AI-driven content delivery
Content design was catching the blame for slow delivery on work we didn’t actually own. The bottleneck was the manual process of building Evergreen tables, what we called EG tables, in Confluence. A finalized Figma frame would sit for days while a product owner copied strings into a Confluence table row by row, applied tags from memory, and tracked down the right Jira tickets. Tickets averaged 6 to 8 hours. Most of that time was rework.
Everyone had accepted this as the cost of doing the job. I didn’t want to.

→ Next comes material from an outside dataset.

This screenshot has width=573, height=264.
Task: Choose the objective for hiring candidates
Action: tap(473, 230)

I wrote rules for the firm’s internal LLM suite: rules for how content should pull from Figma, how tags should be applied, and how the table should be structured. I tested those rules and partnered with producers and product owners to verify the output was correct. I worked with a developer to build a Figma plugin and the API integration that let users invoke the agent directly from a frame. We presented the prototype to leadership. With their support, I rolled the tool out across 25 content design teams over 9 months, building a measurement dashboard with our DMO and analytics team to track the lift.
The result: 80% efficiency gains in content delivery. Per-ticket completion time dropped from 6–8 hours to under 2.
The problem
Building EG tables in Confluence was a manual job that scaled badly. A simple flow took a few hours. A complex onboarding experience could take days. Every step was retyping or re-checking something that already existed somewhere else.

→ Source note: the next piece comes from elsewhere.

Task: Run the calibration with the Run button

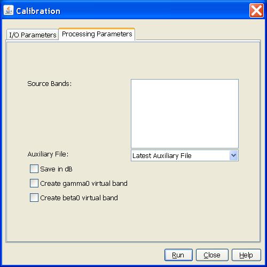Action: 178,255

Strings got copied from Figma instead of read from it, which meant a copy update in design didn’t always make it to the table. Tags got applied from memory, which meant teams used different vocabulary for the same thing. Jira tickets had to be hunted down per row. Tables shipped with missing rows that QA caught weeks later.
The cost was visible: 6 to 8 hours per ticket on average. The harder cost was political. Content design was the named owner on the work, so we caught the heat for the delays. The fix had to come from inside content design, because no one else had a reason to build it.
Writing the rules
The fix was to move the work upstream. Figma already held the source of truth for copy and components, so the agent needed to read from Figma directly. I wrote the rules that taught it three things: how content should pull from a frame so it landed in the right cell, how tags should be applied so vocabulary stayed consistent, and how the table should be structured so the output matched the firm’s expected format.

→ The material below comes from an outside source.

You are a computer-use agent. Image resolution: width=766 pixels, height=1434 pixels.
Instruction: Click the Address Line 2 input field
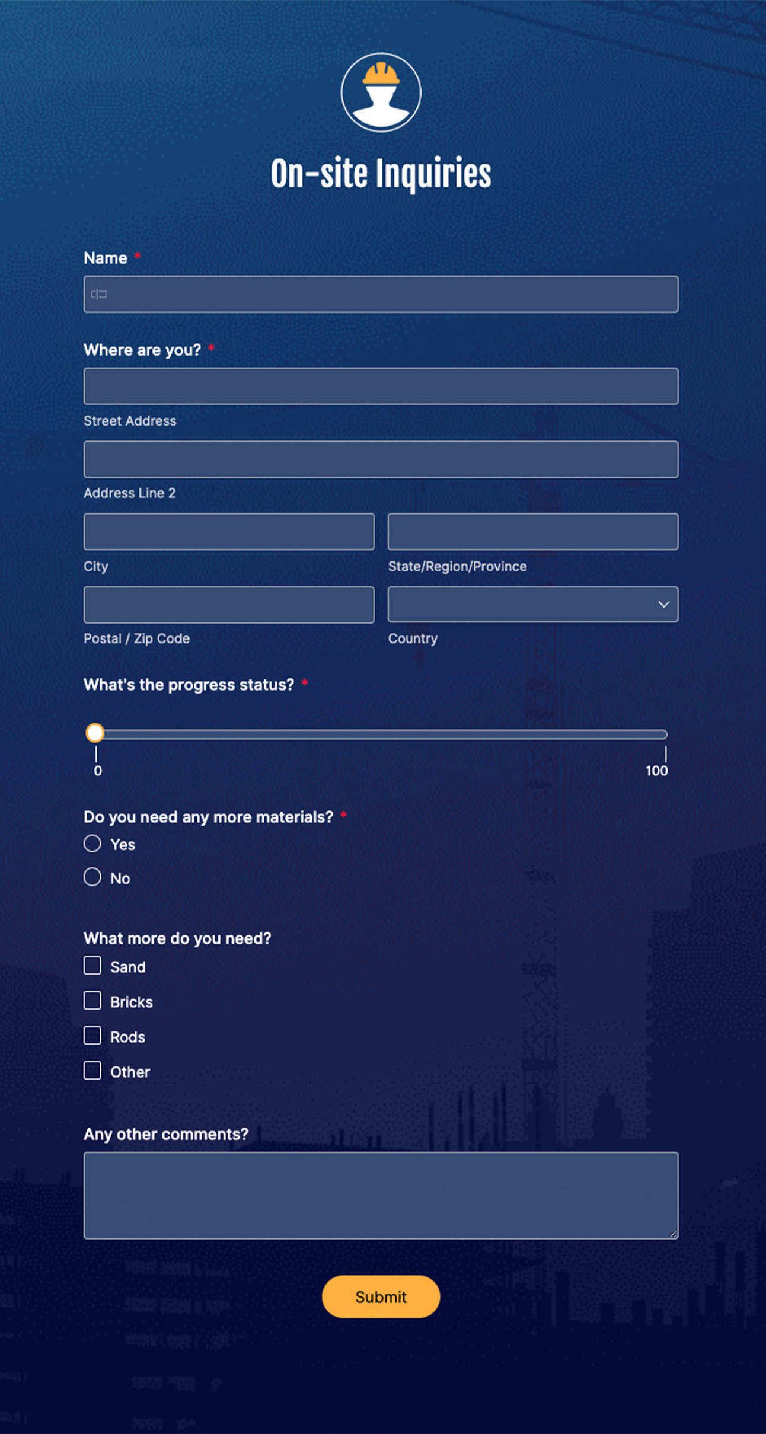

I tested those rules against the firm’s internal LLM suite and refined them until the output was reliable. Producers and product owners reviewed the results on real projects. Where the agent got something wrong, the fix was almost always a clearer rule, not a different model.
A Figma design routes through an AI agent (trained on the rules I wrote) and outputs a complete Evergreen table in Confluence.
The agent has a UI. Users open the plugin in a Figma frame and ask it in plain language to build an EG table. The agent confirms what it’s doing, generates the table, and asks the user to review before sending it to Confluence. The two-step pattern, review then commit, was the most-debated part of the design. We tested a one-click version. Content designers didn’t trust it. The version where the agent shows its work and waits for confirmation is what got people to actually use the tool.
Before and after, on a real frame
Take a typical password reset flow: a header, a body sentence, two form fields with labels and helper text, a CTA button, and a resend timer. Seven components, all of them shipping copy.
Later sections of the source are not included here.